Évidemment, une société libre est toujours relativement plurielle étant donné qu’elle n’est pas unilatéralement façonnée par des appareils institutionnels centralisateurs. Par contre, pour qu’une société civile puisse s’auto-organiser d’elle-même, ce qui veut dire se maintenir et prospérer sans ingérence étatique envahissante, elle doit être composée d’individus aux valeurs et intérêts relativement compatibles. Dès qu’une population est trop éclectique et trop diversifiée pour pouvoir s’auto-organiser d’une manière relativement fluide, l’État social interventionniste et même autoritaire devient alors nécessaire pour mettre fin à une guerre sociale larvée. Au menu : régulation des identités, prise en charge de la société par l’État, colonisation de la sphère privée par la sphère publique, grand bal des experts en gestion du social, censure, etc.
Sur le fond et malgré certaines apparences, la présence musulmane au Québec favorise par exemple grandement les instincts politiques du Parti Québécois, qui n’aura au plan rhétorique qu’à tenir un discours identitaire musclé tout en soutenant hypocritement, cette fois au plan de la pratique, des politiques publiques quasi bouchardiennes. Dans ce parti, la vision du rôle de l’État est et a depuis toujours été pénétrée jusqu’à la moelle par des idéaux républicains progressistes à la française, ceux que par ailleurs vous aimez tant. Alors qu’on commençait au Québec à s’interroger intelligemment sur ce que pourrait bien à l’avenir être le rôle de l’État, le chaos identitaire engendré par l’immigration et la politisation de populations culturellement et géopolitiquement incompatibles même si francophones donne, au grand et secret plaisir de certains, une nouvelle caution à l’ingérence de l’État dans le social ainsi qu’à la prise en charge du sociétal par l’étatique.

-- Actions à mener --
• 1. D'après le passage fourni, de quels individus une société civile doit-elle être composée pour pouvoir s'auto-organiser ?
• 2. Reproduisez le passage fourni entre « Évidemment, une société » et « social, censure, etc. », bornes incluses.

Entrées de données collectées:
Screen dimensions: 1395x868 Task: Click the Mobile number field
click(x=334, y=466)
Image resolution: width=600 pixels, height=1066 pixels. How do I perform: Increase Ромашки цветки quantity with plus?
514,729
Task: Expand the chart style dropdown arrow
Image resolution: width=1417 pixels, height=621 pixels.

* * *

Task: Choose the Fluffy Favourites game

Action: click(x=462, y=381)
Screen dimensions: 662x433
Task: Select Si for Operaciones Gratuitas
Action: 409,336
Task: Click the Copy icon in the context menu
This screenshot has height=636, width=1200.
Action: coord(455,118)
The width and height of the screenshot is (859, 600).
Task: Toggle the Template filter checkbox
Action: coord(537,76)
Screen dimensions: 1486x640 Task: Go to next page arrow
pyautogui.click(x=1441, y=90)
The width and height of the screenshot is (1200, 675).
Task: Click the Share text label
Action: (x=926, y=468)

-- Résultats des consignes --
• 1. D'individus aux valeurs et intérêts relativement compatibles.

• 2.
Évidemment, une société libre est toujours relativement plurielle étant donné qu’elle n’est pas unilatéralement façonnée par des appareils institutionnels centralisateurs. Par contre, pour qu’une société civile puisse s’auto-organiser d’elle-même, ce qui veut dire se maintenir et prospérer sans ingérence étatique envahissante, elle doit être composée d’individus aux valeurs et intérêts relativement compatibles. Dès qu’une population est trop éclectique et trop diversifiée pour pouvoir s’auto-organiser d’une manière relativement fluide, l’État social interventionniste et même autoritaire devient alors nécessaire pour mettre fin à une guerre sociale larvée. Au menu : régulation des identités, prise en charge de la société par l’État, colonisation de la sphère privée par la sphère publique, grand bal des experts en gestion du social, censure, etc.